• [Requirement] Transcribe the lines verbatim, starting at the line containing "The width and height of the screenshot is (653, 298)." and ending at the line containing "click(x=451, y=280)", both included. Leave the pictures out of your copy.

• [Source material]
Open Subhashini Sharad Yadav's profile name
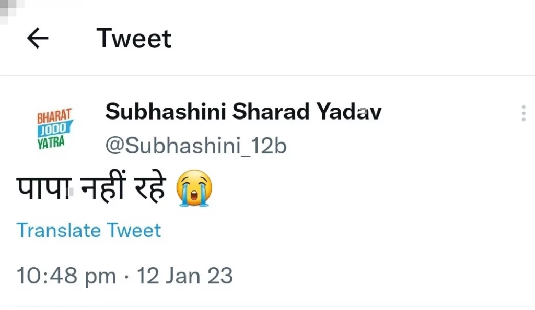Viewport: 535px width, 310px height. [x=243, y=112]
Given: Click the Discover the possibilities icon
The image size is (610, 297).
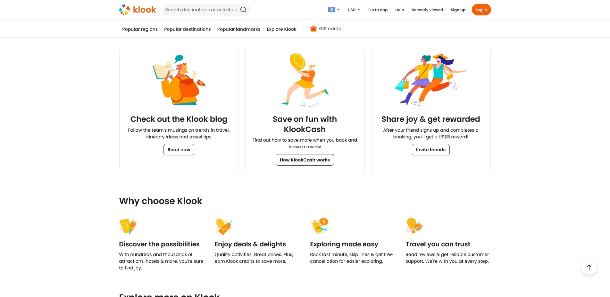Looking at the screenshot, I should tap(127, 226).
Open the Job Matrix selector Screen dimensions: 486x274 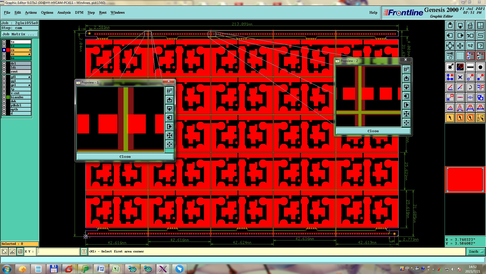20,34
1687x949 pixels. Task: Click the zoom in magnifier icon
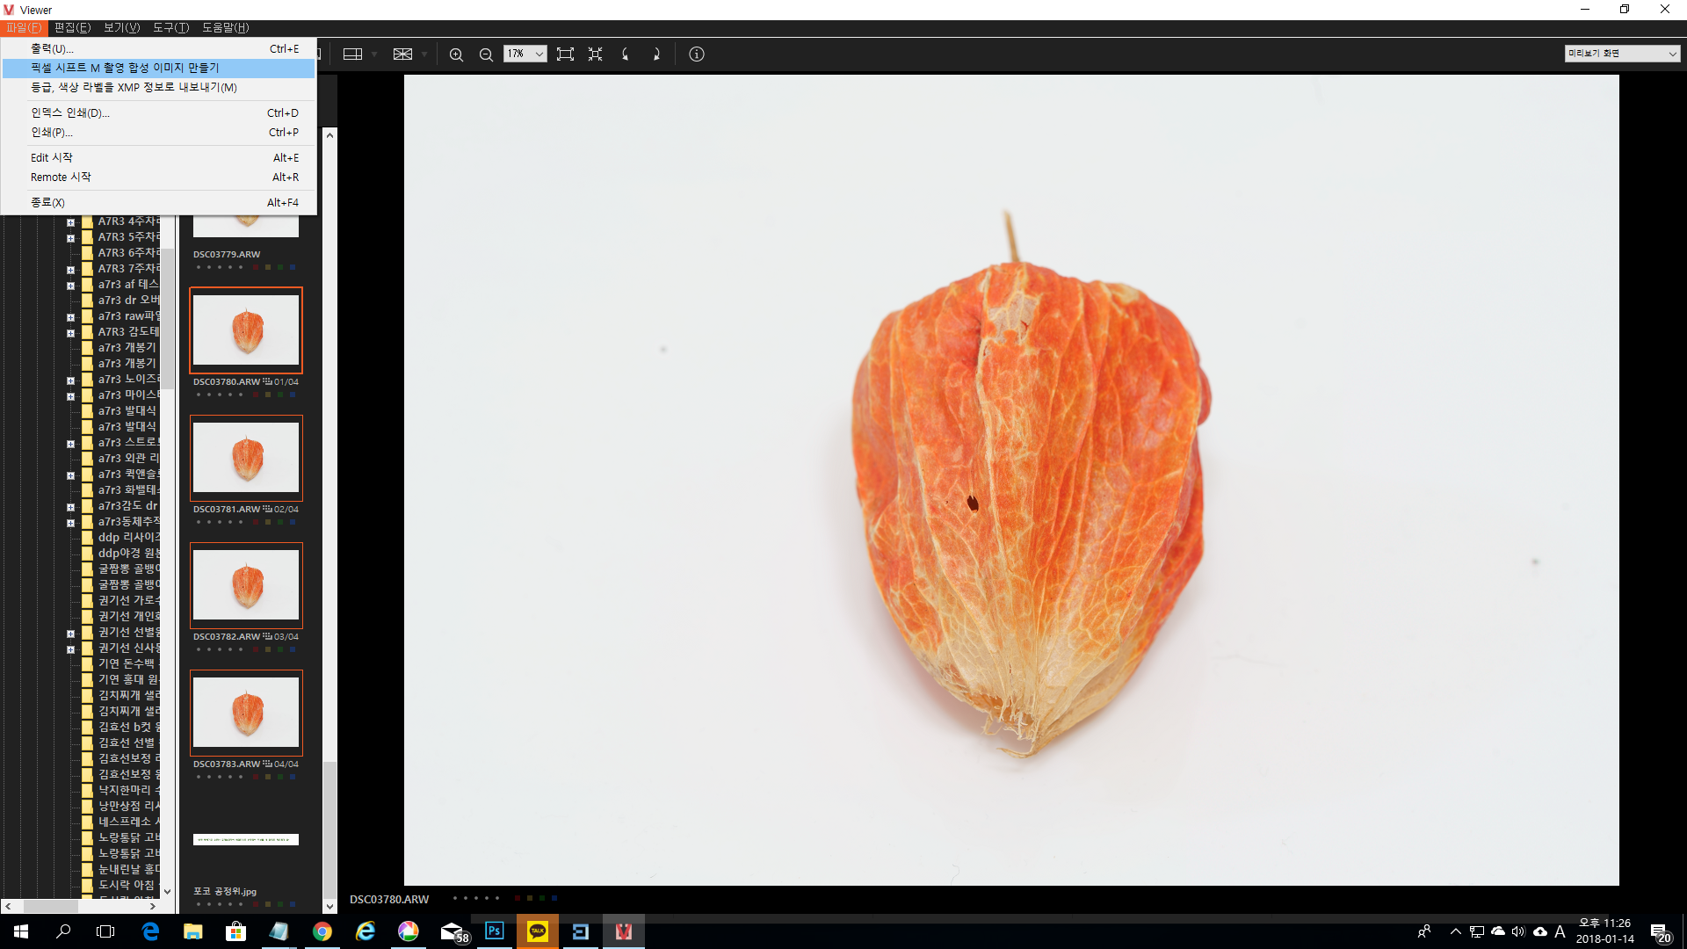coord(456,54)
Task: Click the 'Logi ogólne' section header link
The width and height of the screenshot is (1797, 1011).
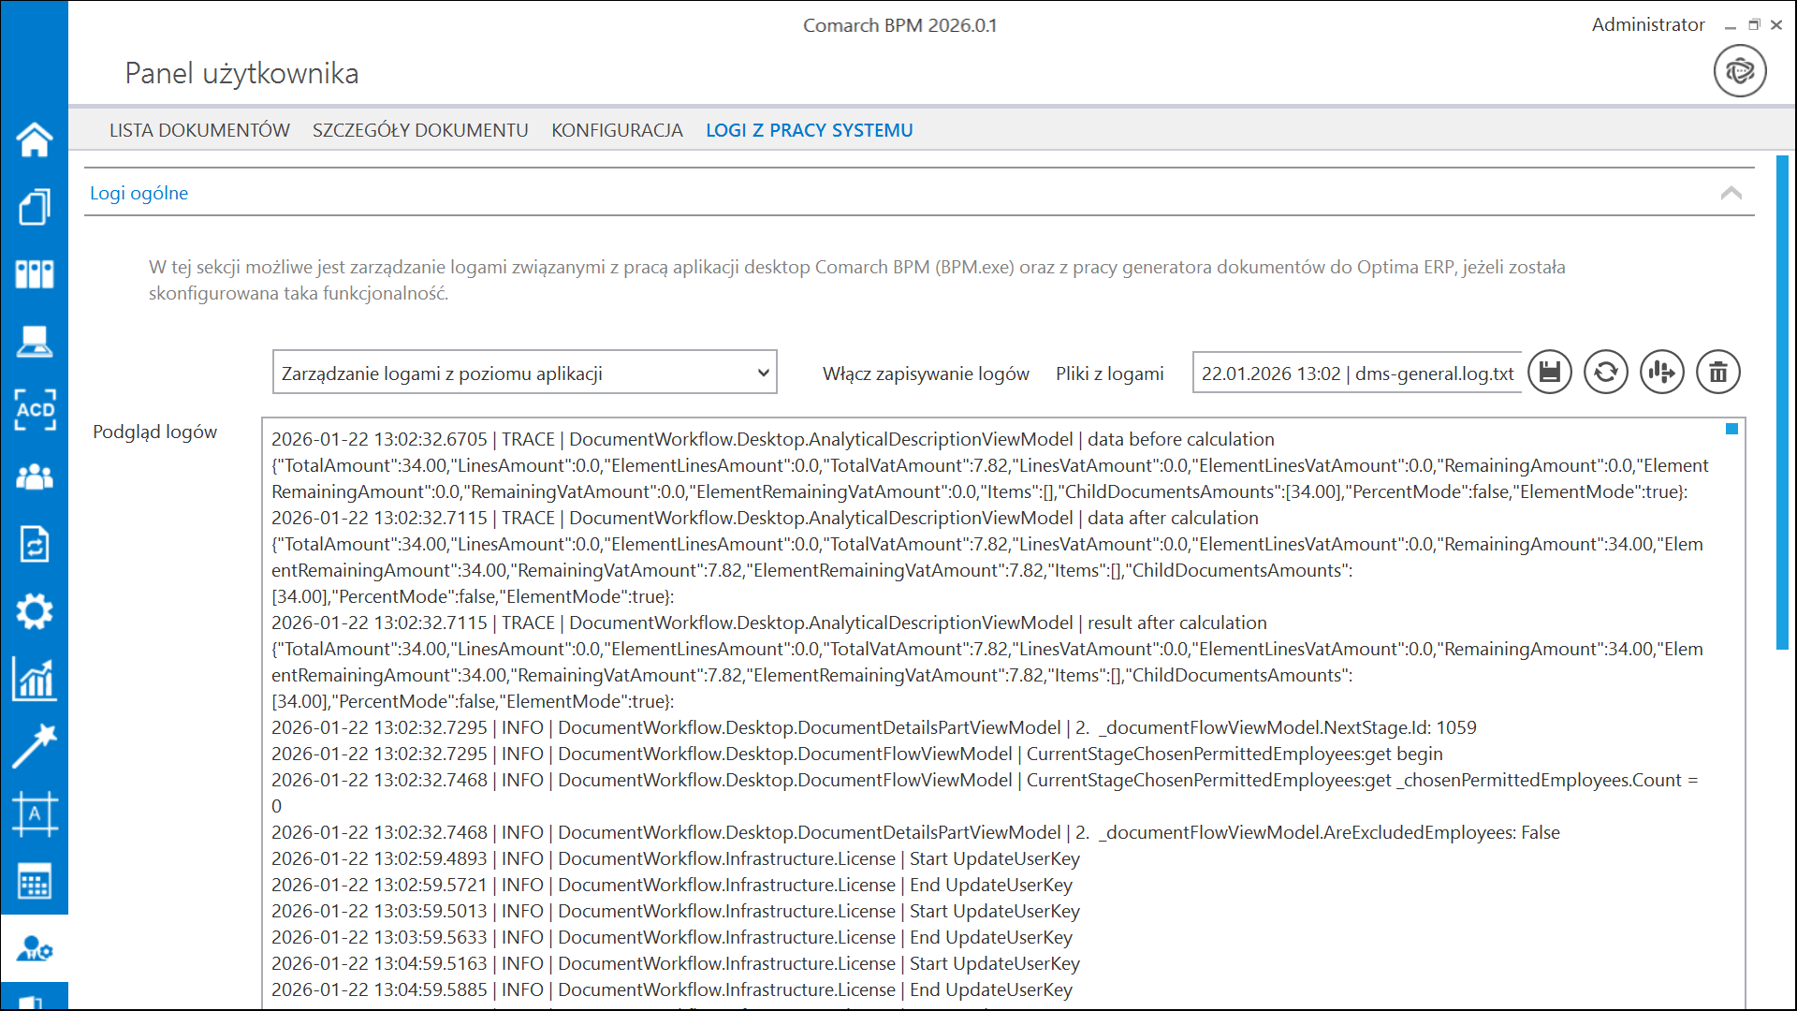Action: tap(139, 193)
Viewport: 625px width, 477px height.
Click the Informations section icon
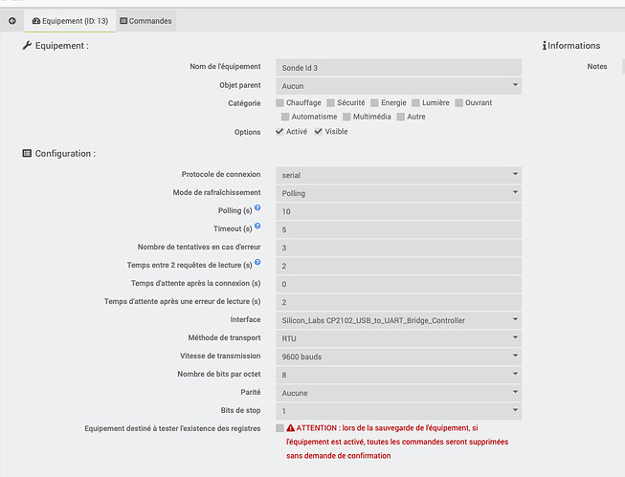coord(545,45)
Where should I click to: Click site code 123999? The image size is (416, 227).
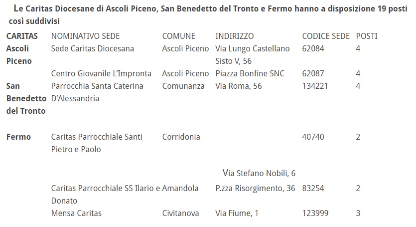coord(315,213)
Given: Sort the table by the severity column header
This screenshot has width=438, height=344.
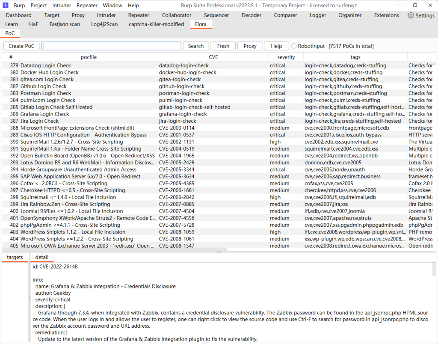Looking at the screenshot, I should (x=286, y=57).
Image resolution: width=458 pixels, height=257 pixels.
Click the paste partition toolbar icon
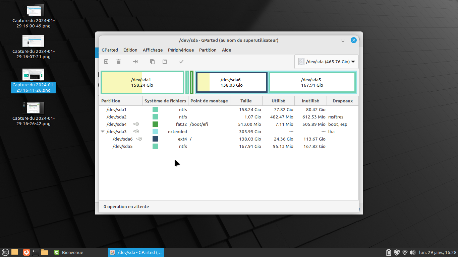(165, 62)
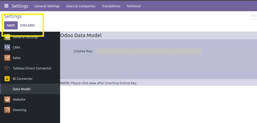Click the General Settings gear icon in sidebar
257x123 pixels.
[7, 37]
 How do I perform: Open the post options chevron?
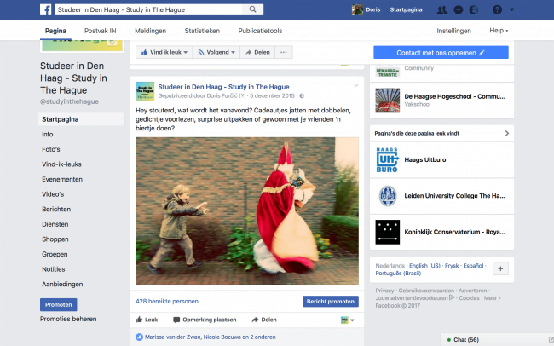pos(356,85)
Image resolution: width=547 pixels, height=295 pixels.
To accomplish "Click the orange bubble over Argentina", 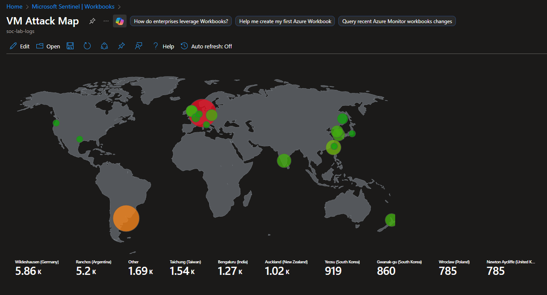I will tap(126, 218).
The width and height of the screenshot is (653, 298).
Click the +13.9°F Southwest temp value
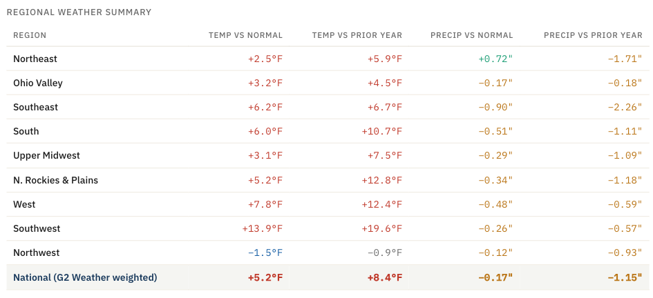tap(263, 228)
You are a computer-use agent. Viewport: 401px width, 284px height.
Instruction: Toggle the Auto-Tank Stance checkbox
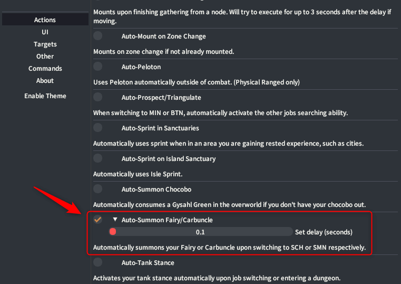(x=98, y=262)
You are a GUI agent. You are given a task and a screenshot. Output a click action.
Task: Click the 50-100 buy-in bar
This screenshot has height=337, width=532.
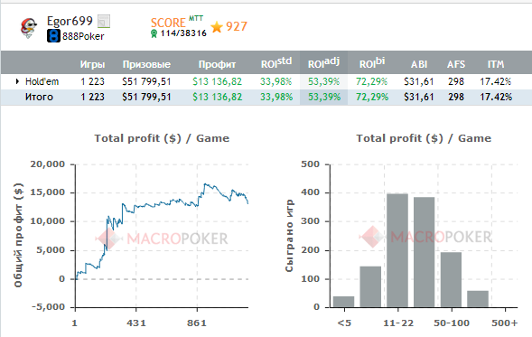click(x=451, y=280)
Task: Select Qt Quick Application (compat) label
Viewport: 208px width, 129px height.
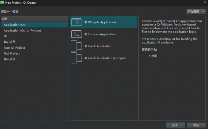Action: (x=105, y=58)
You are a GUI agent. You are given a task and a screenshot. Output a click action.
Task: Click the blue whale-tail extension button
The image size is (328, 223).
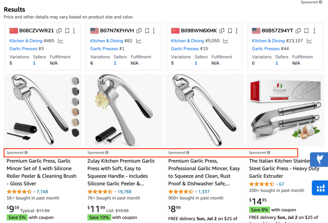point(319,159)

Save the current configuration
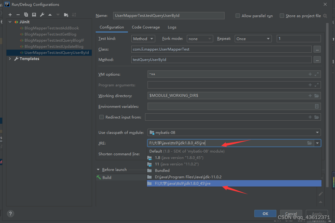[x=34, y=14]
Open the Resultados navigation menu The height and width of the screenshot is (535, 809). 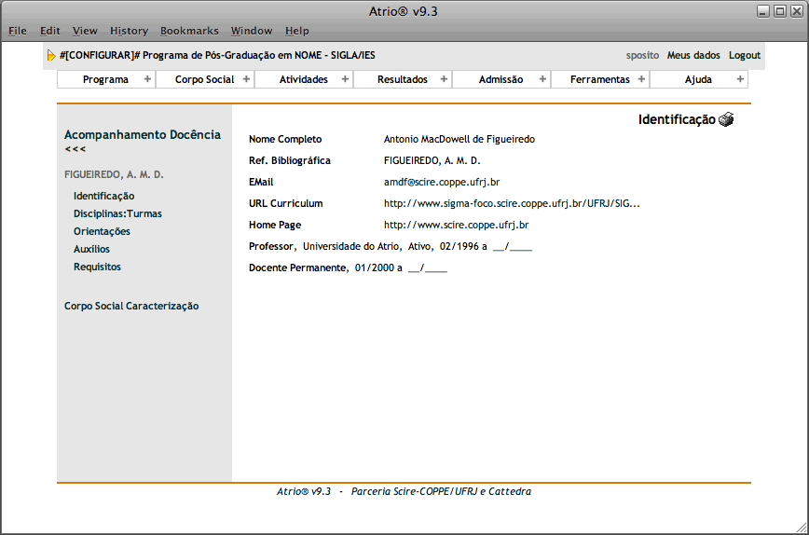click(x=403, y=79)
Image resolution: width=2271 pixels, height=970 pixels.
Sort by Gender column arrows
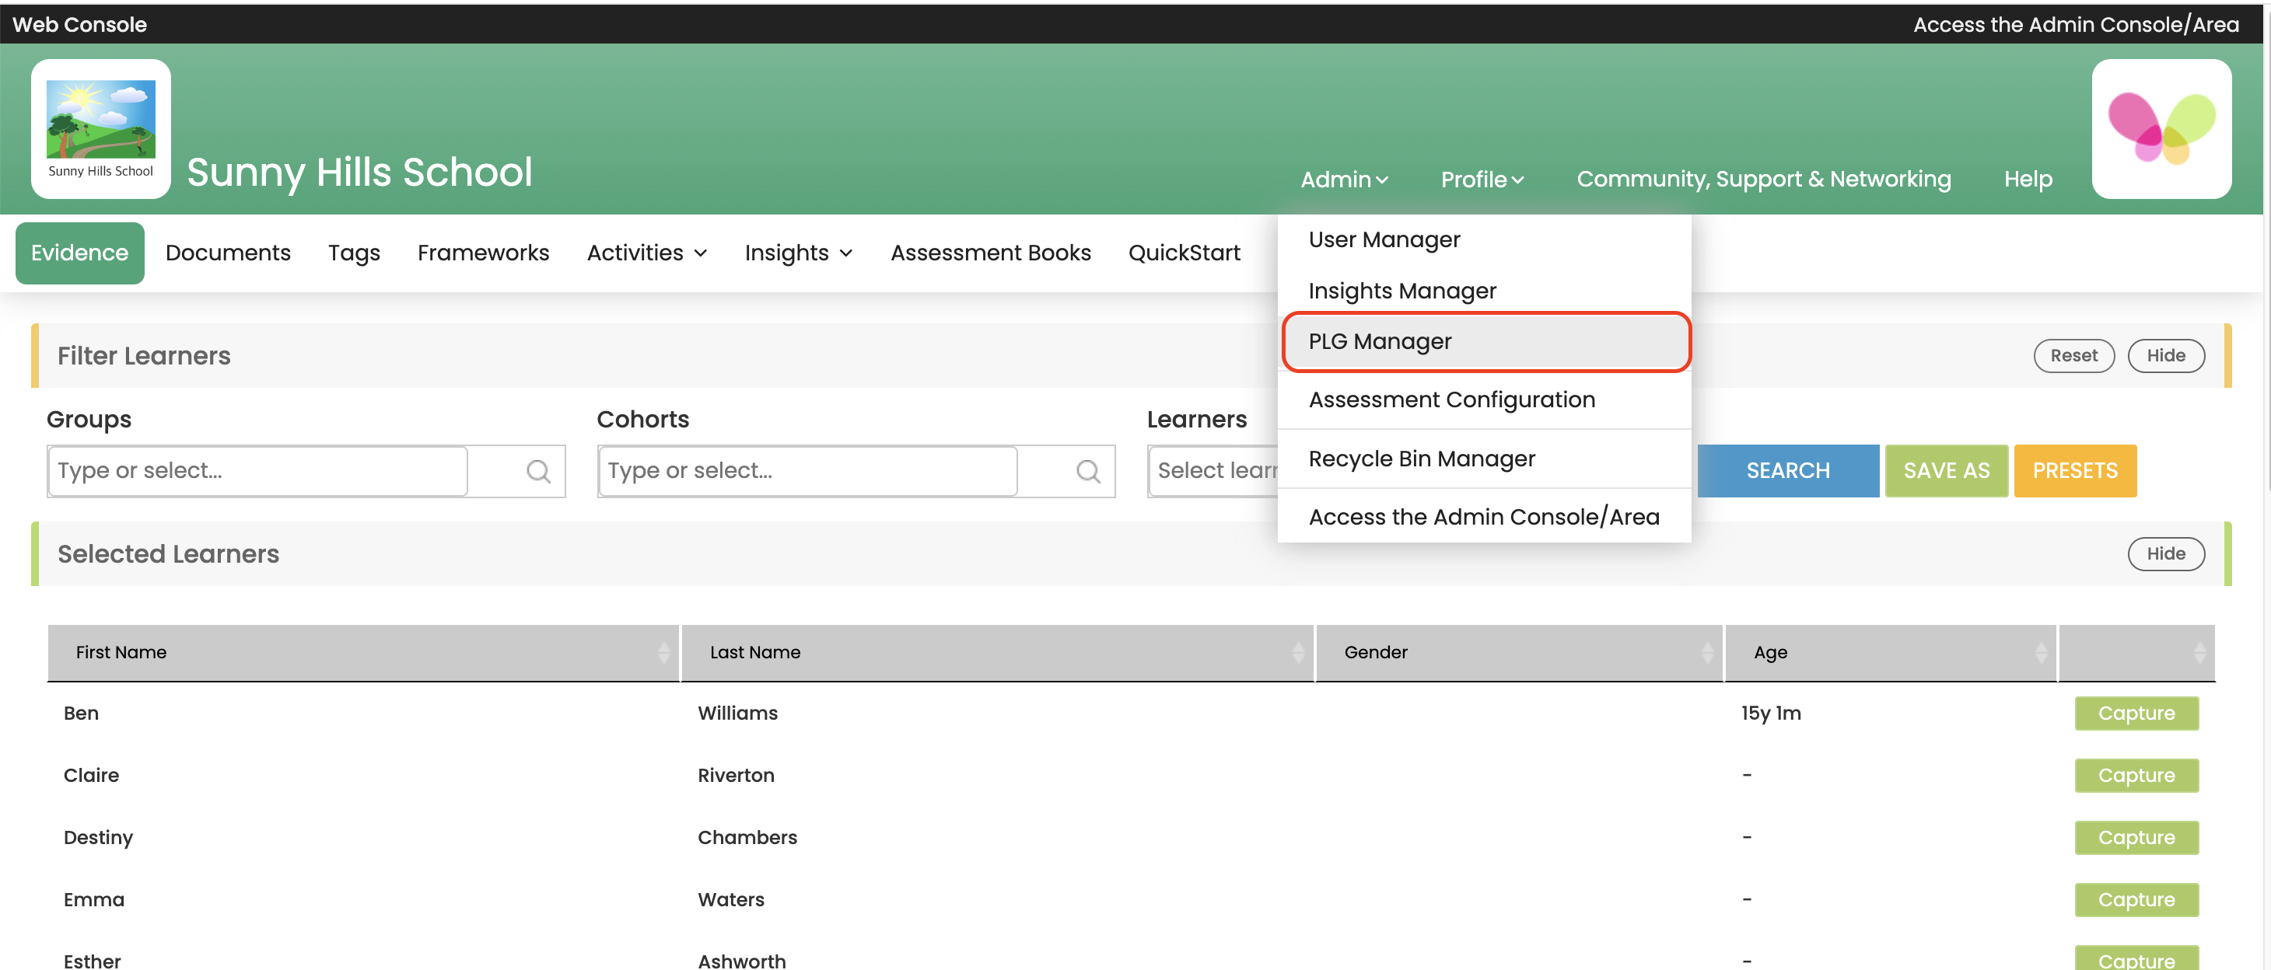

• [Answer]
The width and height of the screenshot is (653, 298).
Click the +13.9°F Southwest temp value
tap(263, 228)
You are a computer-use agent. Viewport: 401px width, 284px height.
Instruction: Toggle the Auto-Tank Stance checkbox
(x=98, y=262)
You are a GUI agent. You are given a task and a screenshot. Output a click action.
Task: Click the 50-100 buy-in bar
This screenshot has height=337, width=532.
click(x=451, y=280)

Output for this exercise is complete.